BEGIN DATA IN THIS EXERCISE

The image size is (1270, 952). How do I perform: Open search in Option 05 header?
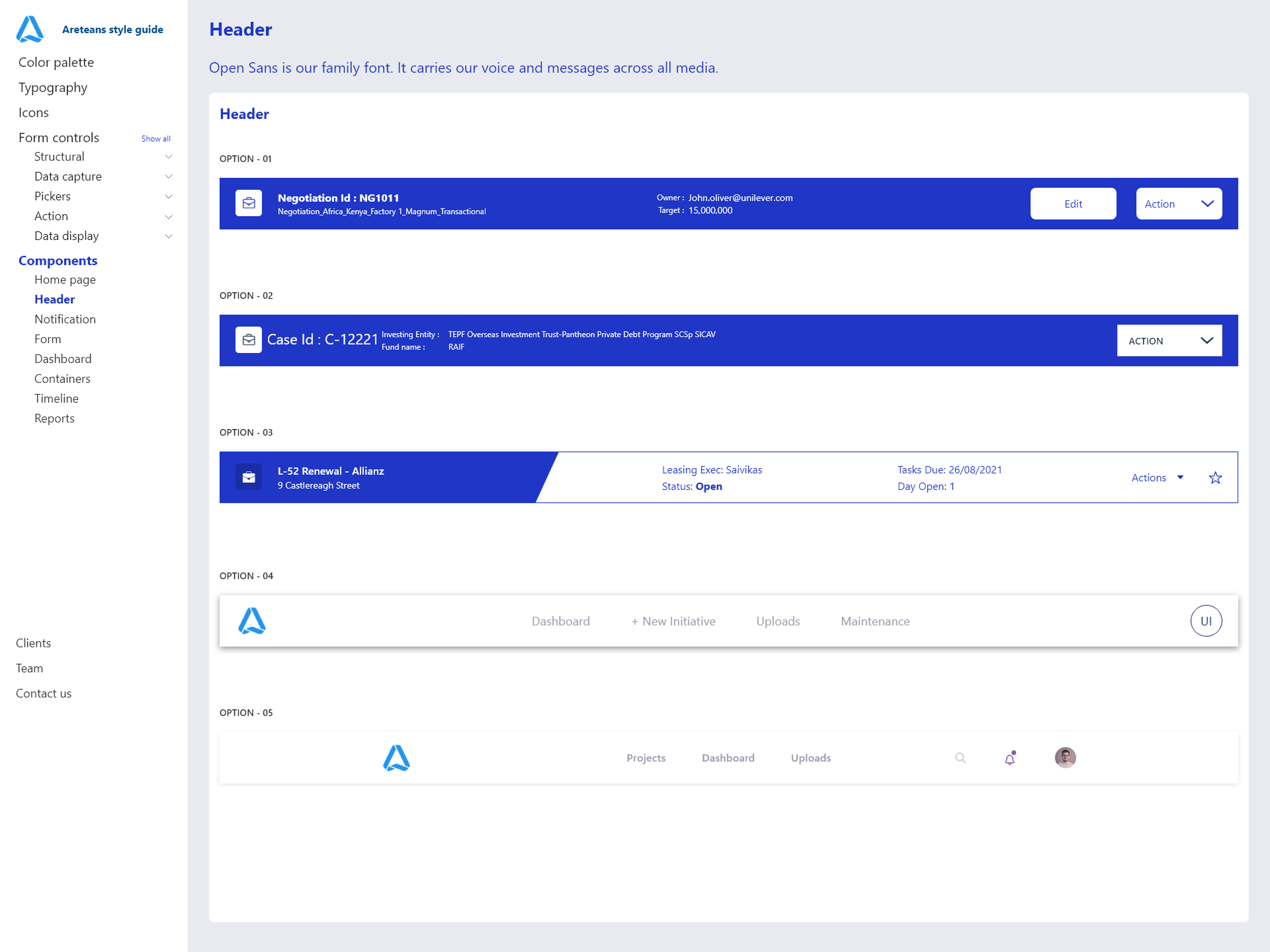tap(960, 758)
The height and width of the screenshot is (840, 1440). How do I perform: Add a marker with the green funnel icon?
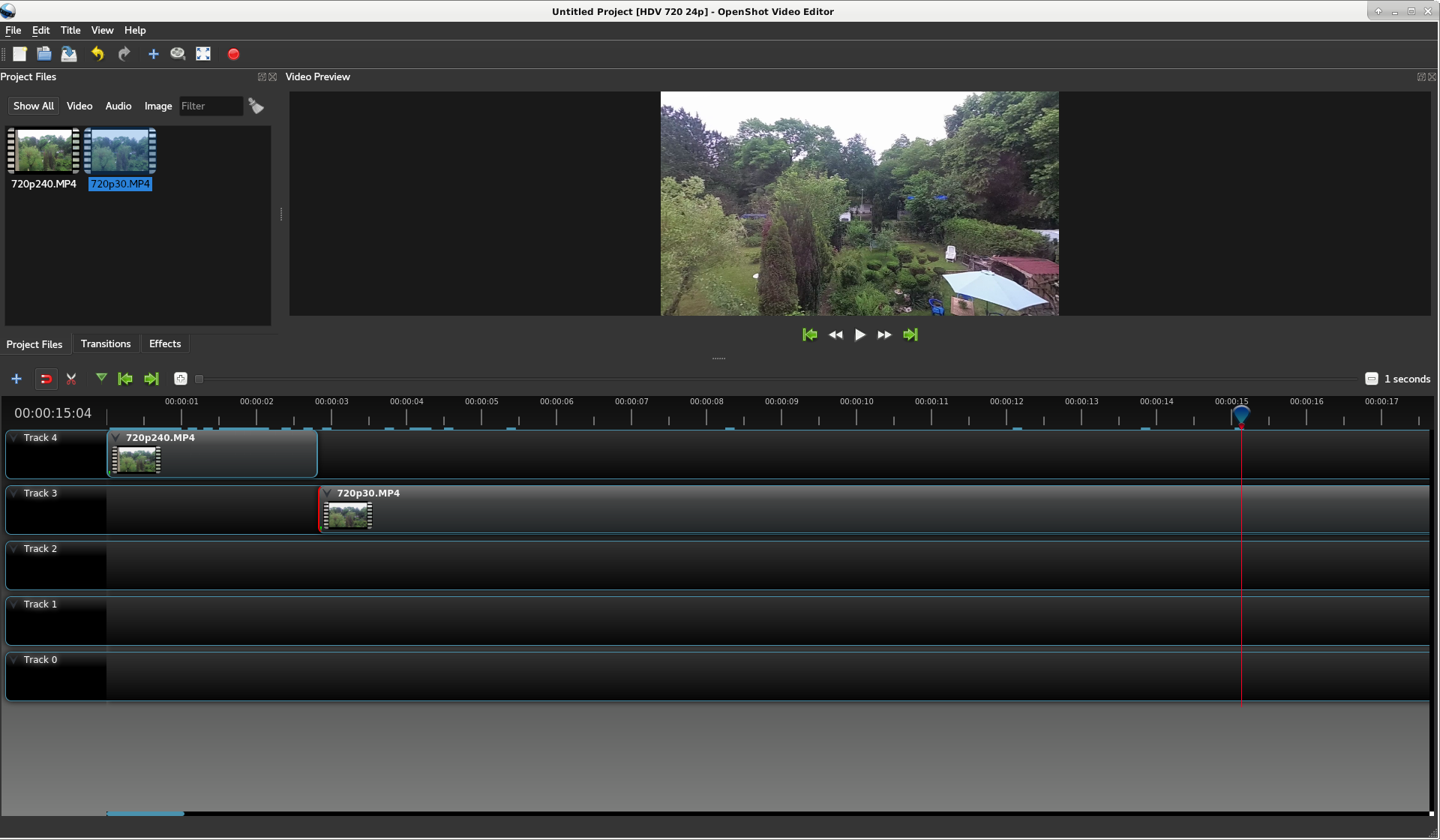coord(102,378)
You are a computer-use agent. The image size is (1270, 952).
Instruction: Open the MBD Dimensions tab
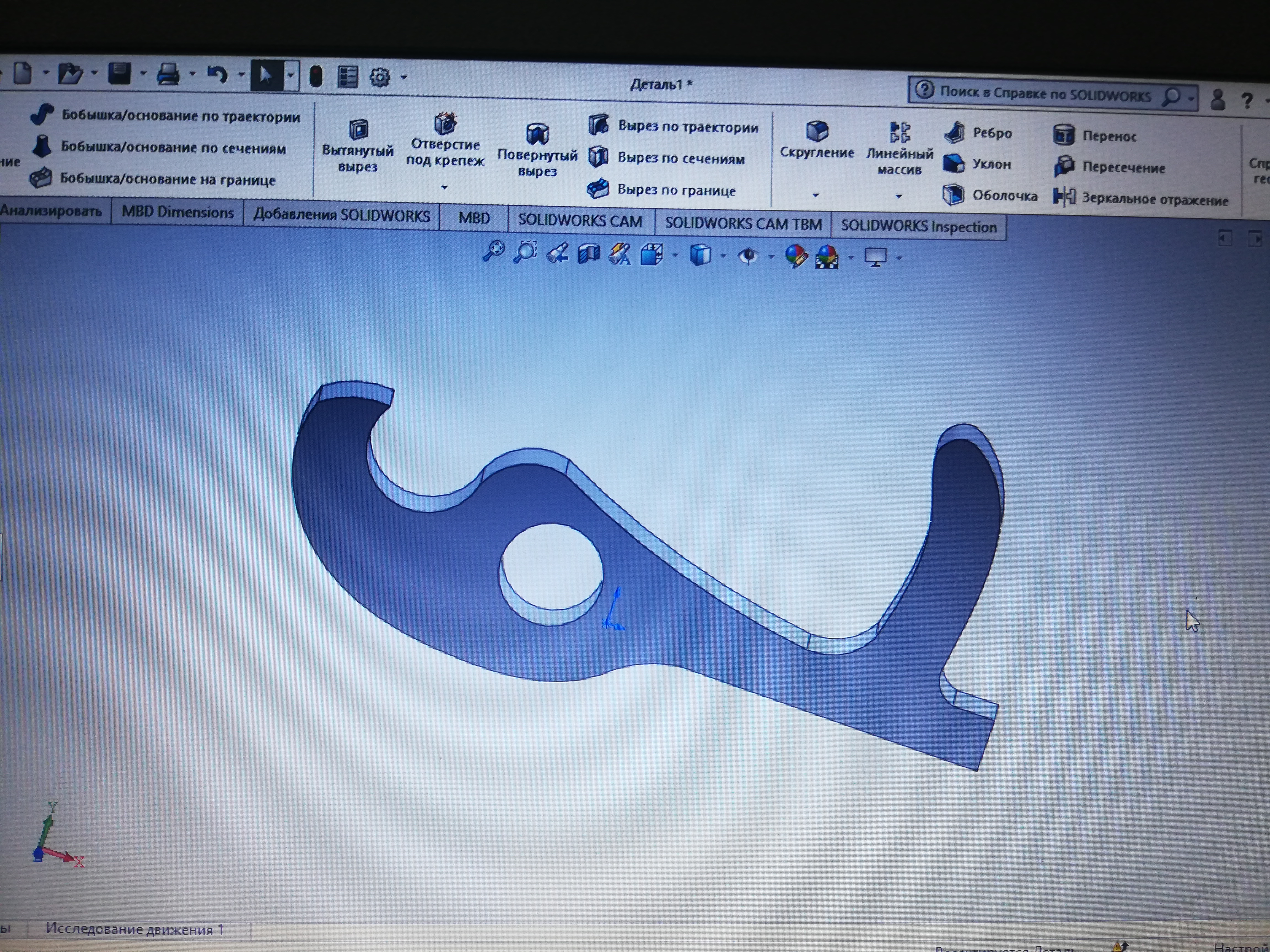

END DATA IN THIS EXERCISE

◆ **WHAT TO PRODUCE**
Could you return all of the entries above exactly, without any images?

◆ **RESULT BELOW**
The image size is (1270, 952). How do I perform: Open search in Option 05 header?
tap(960, 758)
The height and width of the screenshot is (840, 1440). How do I perform: Add a marker with the green funnel icon?
coord(102,378)
You are a computer-use agent. The image size is (1270, 952).
Instruction: Open the MBD Dimensions tab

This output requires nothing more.